Sometimes we can’t manage stress on our own. When that happens, we turn to professionals to guide us. Talk therapy and cognitive behavioral therapy are great tools for stress management.

There is zero shame in asking for help.

Mental health specialists can offer you individualized tools and strategies for managing stress. What works for one person might not be the right solution for you.

When you have a counselor, you have someone who understands your background and struggles. They can tailor a stress management plan to your specific needs and abilities.

You don’t have to figure this out on your own.

Soberish is proudly sponsored by BetterHelp. If you have tried (and failed) to find a qualified therapist who gets you, try BetterHelp. Get 10% off your first month when you click the link below.

Nutrition

Food and stress have such a complicated relationship with one another.

Stress can often lead us to make unhealthy food choices which, in turn, further disrupt our mood and emotional wellbeing.

So we eat trash when we are stressed, which only makes us more susceptible to explosive reactions and emotional volatility because bad food makes us feel sluggish, moody, and like a big lump of blah.

Eating healthy food and avoiding things like caffeine and alcohol can help you reduce stress over time. Because feelings and food are often interconnected for many of us, this is another area I’d recommend getting a good support system for or even counseling.

Scale Back

Though we don’t like to admit it, there are choices we make every day that can add to or reduce our stress.

For example, we can stay up late doom scrolling Twitter or turn off our technology an hour before bed and read a book to wind down.

We can choose to give oxygen to toxic people and situations or direct our attention elsewhere. With so many stressors beyond our control, it is always a worthy endeavor to take inventory of the stress we can control.

Are you overbooked? Do you stretch yourself too thin? Are there people in your life who shouldn’t be?

Find opportunities to slow down.

Stress Manifests All Over the Body

Sometimes stress is easy to detect. We feel it in our shoulders or the headache that won’t let us function. But stress also lodges into deeper parts of our body that we can’t necessarily see or recognize.

The sooner you prioritize stress management, the sooner you can begin repairing the damage chronic stress inflicts on your body.

FAQs About Where Emotional Stress Is Stored In The Body

Can your body get stuck in fight or flight mode?

It depends on what you mean by “stuck.” When your body is in a constant state of fight-or-flight, the parasympathetic nervous system does not have the chance to return your body to rest.

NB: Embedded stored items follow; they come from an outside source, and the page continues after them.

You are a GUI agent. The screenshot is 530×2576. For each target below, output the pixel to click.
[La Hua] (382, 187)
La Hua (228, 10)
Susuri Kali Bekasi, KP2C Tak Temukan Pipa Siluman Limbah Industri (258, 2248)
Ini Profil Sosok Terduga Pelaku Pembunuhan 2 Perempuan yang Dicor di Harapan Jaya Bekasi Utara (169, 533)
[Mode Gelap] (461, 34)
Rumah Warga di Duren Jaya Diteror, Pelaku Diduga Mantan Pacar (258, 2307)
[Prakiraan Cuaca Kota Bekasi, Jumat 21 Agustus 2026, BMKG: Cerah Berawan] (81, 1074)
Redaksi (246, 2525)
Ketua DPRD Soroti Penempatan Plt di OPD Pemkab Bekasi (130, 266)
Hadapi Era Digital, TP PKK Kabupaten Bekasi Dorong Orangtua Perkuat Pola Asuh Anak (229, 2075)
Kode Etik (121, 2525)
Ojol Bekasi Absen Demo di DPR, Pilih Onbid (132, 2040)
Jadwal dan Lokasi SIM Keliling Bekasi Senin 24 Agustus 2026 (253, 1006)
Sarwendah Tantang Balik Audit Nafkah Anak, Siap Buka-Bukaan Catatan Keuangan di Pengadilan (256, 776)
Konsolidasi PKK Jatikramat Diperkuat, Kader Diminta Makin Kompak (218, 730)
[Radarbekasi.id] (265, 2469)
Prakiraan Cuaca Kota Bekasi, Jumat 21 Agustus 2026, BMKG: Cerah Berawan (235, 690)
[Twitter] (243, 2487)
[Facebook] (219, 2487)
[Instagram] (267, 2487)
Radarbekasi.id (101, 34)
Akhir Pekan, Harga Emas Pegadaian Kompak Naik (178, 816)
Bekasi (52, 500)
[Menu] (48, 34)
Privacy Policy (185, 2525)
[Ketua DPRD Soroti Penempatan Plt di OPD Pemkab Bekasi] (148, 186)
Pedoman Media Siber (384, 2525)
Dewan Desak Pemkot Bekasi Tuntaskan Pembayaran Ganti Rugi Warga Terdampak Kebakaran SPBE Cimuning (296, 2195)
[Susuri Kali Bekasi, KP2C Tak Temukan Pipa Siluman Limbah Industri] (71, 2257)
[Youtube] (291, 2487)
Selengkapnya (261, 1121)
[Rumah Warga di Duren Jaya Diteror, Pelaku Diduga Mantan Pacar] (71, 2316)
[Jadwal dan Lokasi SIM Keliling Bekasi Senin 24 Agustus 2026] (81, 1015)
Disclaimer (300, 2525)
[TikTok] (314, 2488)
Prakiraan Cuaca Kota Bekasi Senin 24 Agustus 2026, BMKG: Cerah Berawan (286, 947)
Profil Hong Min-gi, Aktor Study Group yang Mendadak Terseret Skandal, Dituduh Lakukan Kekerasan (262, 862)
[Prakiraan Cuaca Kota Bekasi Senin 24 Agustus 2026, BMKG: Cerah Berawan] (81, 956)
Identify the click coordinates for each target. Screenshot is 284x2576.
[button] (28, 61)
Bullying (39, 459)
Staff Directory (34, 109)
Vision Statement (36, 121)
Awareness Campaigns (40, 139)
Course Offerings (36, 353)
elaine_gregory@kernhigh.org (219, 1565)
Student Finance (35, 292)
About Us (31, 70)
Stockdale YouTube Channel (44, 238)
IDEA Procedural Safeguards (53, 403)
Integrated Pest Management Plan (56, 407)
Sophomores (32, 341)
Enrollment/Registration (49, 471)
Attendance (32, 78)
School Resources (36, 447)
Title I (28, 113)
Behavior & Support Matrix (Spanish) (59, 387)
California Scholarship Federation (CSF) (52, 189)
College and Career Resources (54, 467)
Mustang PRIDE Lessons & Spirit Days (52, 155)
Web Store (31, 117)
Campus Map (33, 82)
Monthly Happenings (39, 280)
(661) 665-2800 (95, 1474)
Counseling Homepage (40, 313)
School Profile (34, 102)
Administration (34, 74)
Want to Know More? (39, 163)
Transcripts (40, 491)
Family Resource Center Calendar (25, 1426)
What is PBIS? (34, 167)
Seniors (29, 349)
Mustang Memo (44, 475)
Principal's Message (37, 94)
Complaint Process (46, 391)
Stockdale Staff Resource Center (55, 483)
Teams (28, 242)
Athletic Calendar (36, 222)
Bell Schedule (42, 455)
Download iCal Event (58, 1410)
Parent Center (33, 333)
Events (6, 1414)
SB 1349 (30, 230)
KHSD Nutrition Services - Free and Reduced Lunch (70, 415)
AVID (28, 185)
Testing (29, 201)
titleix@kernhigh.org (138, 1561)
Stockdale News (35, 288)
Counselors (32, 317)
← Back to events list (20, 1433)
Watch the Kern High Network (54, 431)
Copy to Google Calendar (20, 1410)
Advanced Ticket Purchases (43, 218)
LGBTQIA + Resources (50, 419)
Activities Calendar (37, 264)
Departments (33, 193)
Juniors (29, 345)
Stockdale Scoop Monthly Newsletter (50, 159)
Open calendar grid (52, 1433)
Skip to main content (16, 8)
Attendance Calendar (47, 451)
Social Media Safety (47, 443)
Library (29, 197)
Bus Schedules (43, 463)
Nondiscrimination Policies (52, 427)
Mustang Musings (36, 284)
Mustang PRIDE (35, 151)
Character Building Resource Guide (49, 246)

The closest we may come to getting truly stuck in “fight-or-flight” is the case of melancholic depression. Sufferers cannot suppress the body’s fight-or-flight response. The result is constant anxiety and overreaction to stimulation.

Other conditions that result from an overactive stress system include anorexia nervosa, malnutrition, obsessive-compulsive disorder, anxiety disorder, alcoholism, alcohol and narcotic withdrawal, poorly controlled diabetes, childhood sexual abuse, and hyperthyroidism.

It’s serious, too.

Chronic stress and elevated cortisol levels can lead to a laundry list of health conditions like cardiovascular disease and suppression of thyroid hormones and the immune system. Patients will likely have their lifespans shortened by 15-20 years if left untreated.

However, chronic stress can be managed and alleviated. You won’t be stuck forever, but it requires major lifestyle changes and treatment to remedy the underlying cause.

Source: https://www.nichd.nih.gov/newsroom/releases/stress

 

Can emotional stress make you physically ill?

Yes, it absolutely can! Emotional stress leads to cortisol spikes, suppressing your body’s immune response and leaving you more vulnerable to sickness. Chronic emotional stress can lead to more serious, chronic diseases like heart disease, gastrointestinal disease, and Alzheimer’s.

Where is anxiety stored in the body?

We store anxiety all over our bodies. It can be found in our aches and pains, chest, jaw, hips, headaches, hearts, digestive system, neck, and shoulders, to name a few.

Essentially, wherever you find stress in the body, you can also find anxiety.